(WRITTEN TASK): Pull out every line of text from the listing below, word for word, and leave the pictures out.

------------------------------------------------------------------------

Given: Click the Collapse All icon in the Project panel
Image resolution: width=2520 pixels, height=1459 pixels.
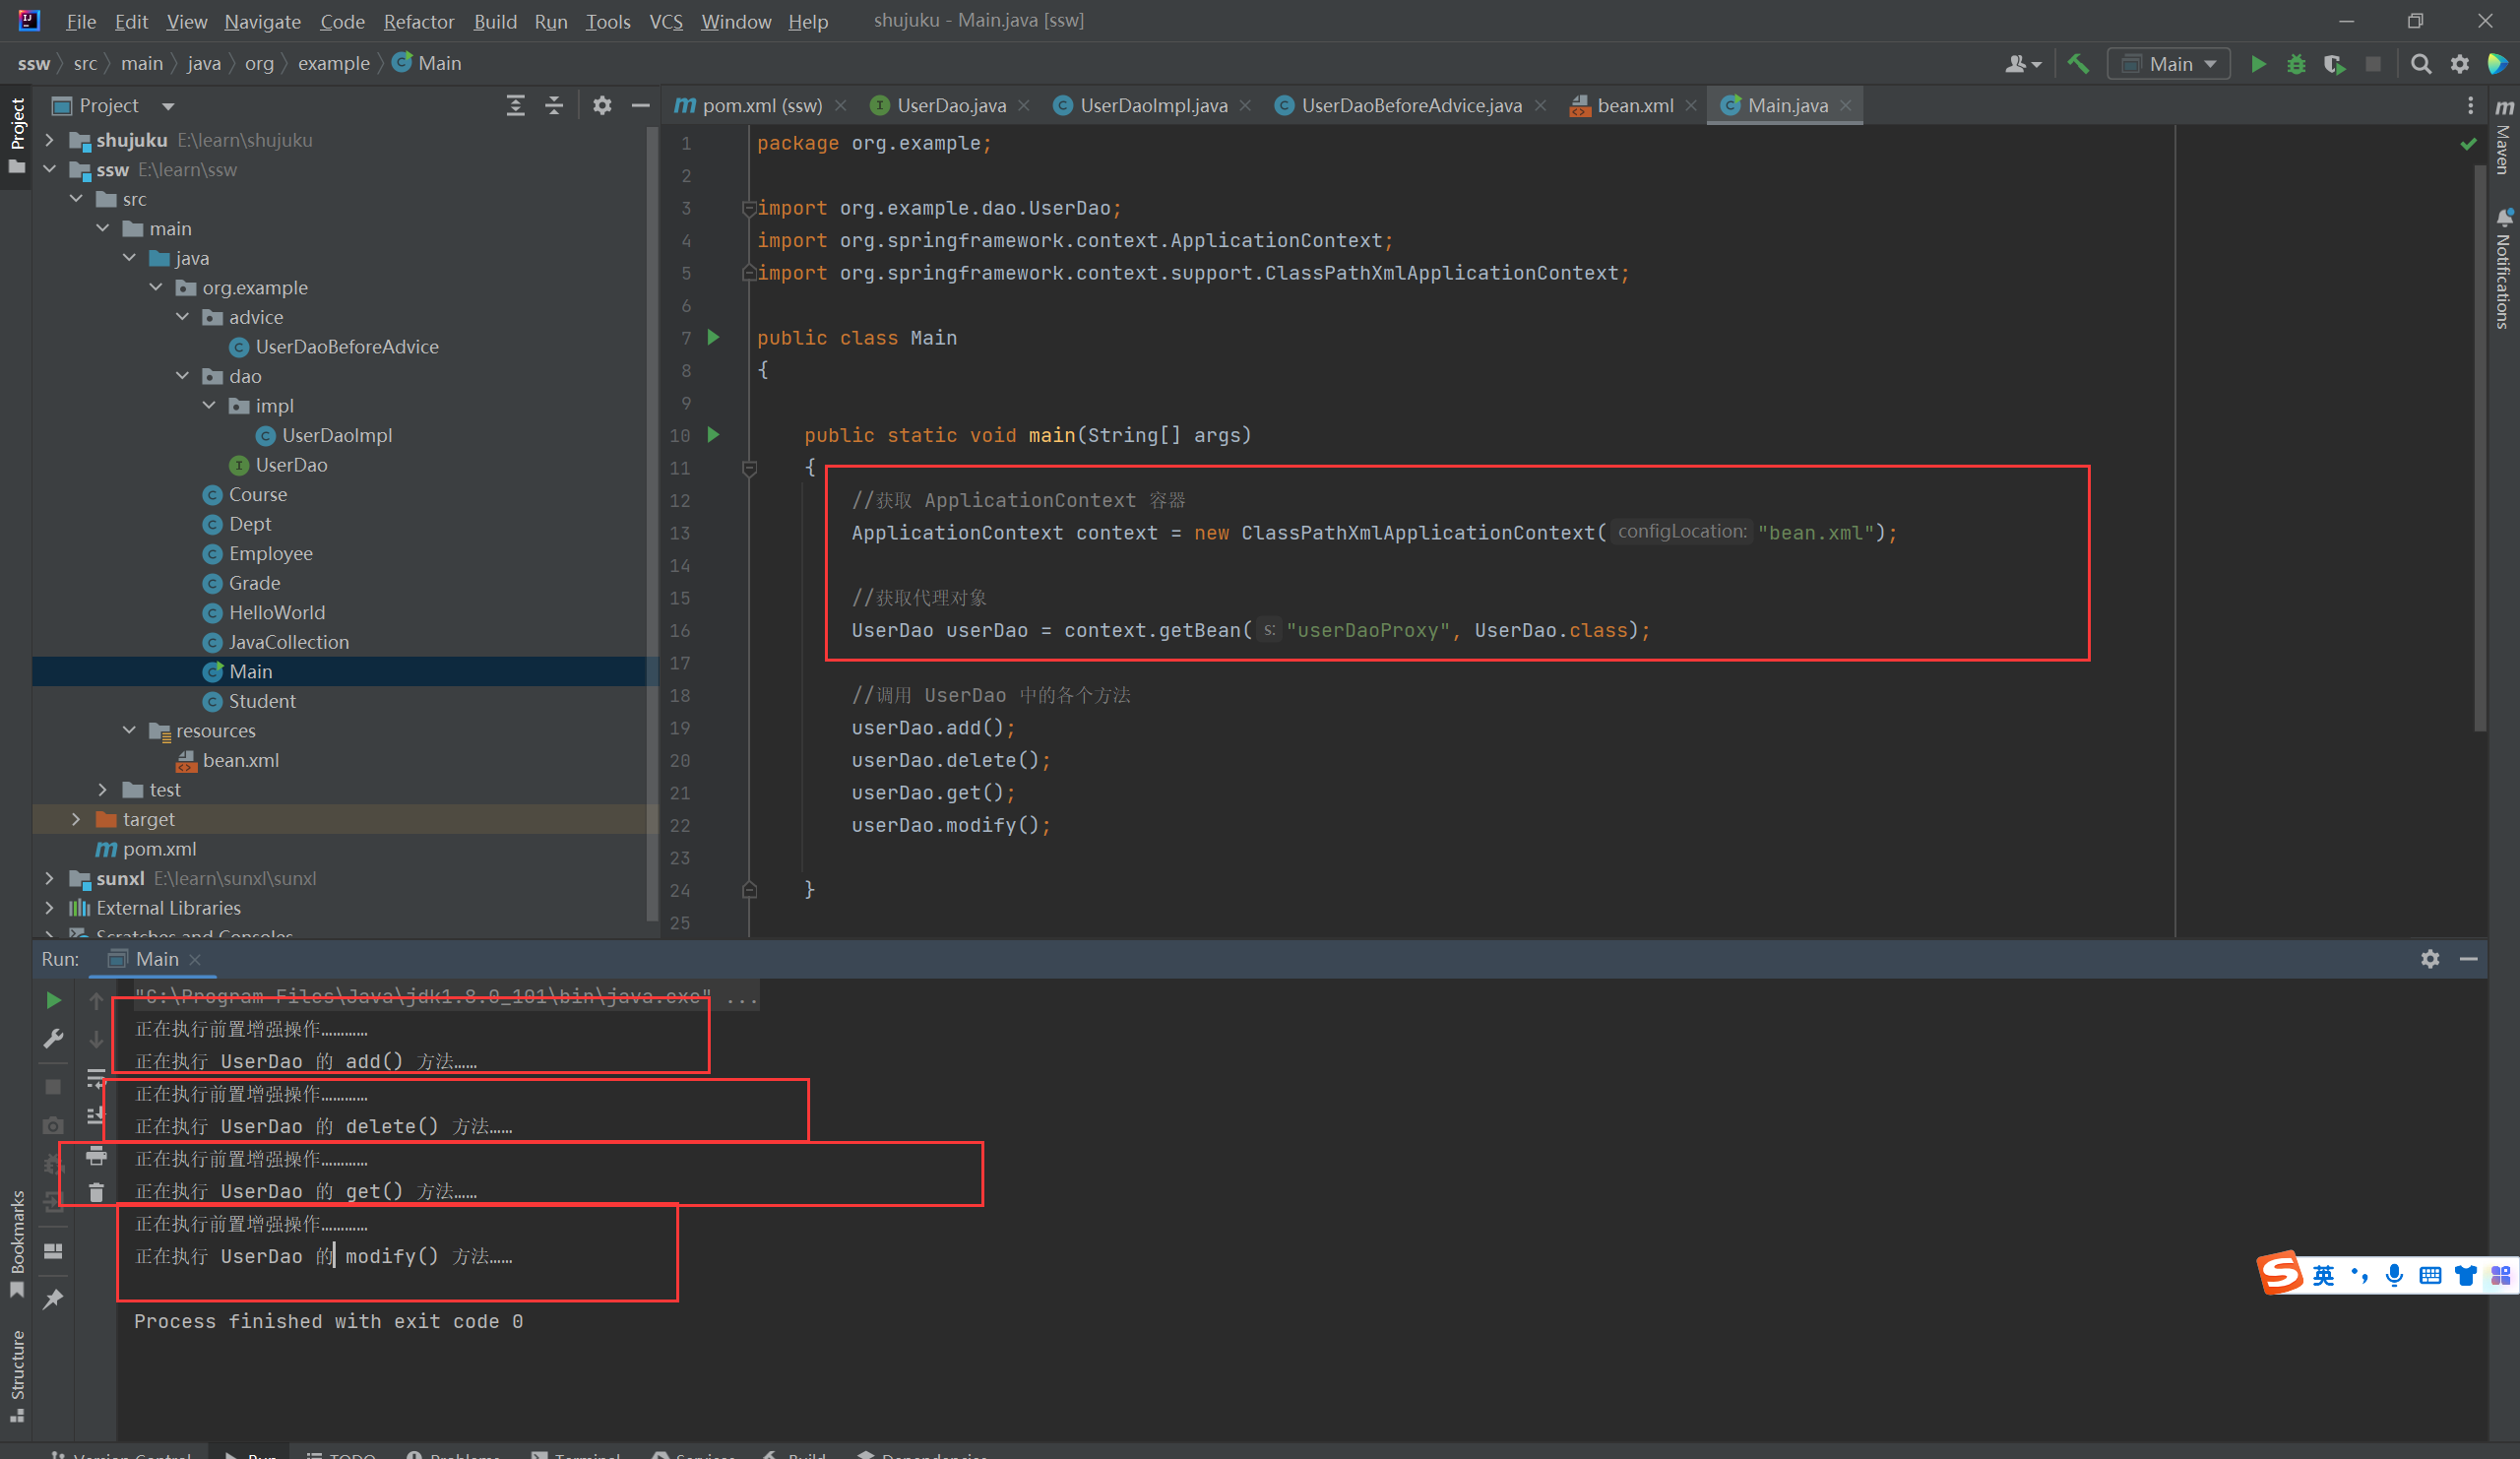Looking at the screenshot, I should coord(554,106).
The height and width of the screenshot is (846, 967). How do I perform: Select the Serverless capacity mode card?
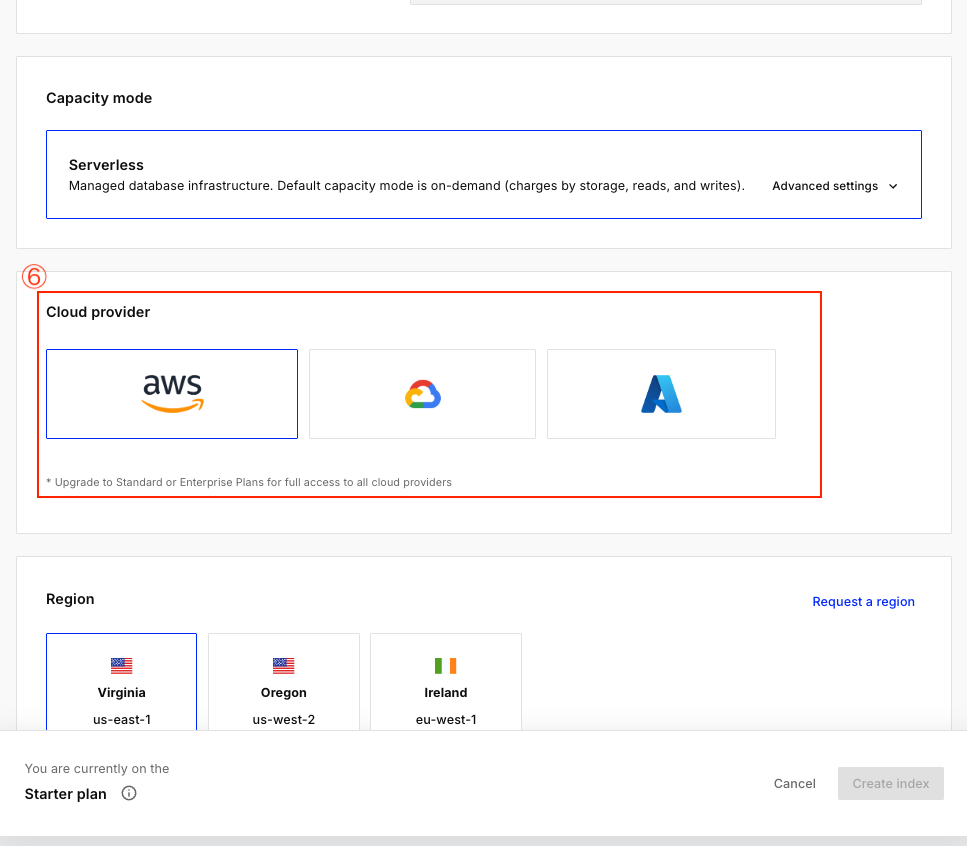coord(400,175)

------------------------------------------------------------------------

(CORRECT OUTPUT):
Given: Click the Collapse All icon in the Project panel
Image resolution: width=2520 pixels, height=1459 pixels.
Looking at the screenshot, I should coord(554,106).
The height and width of the screenshot is (846, 967). How do I perform: Select the Serverless capacity mode card?
coord(400,175)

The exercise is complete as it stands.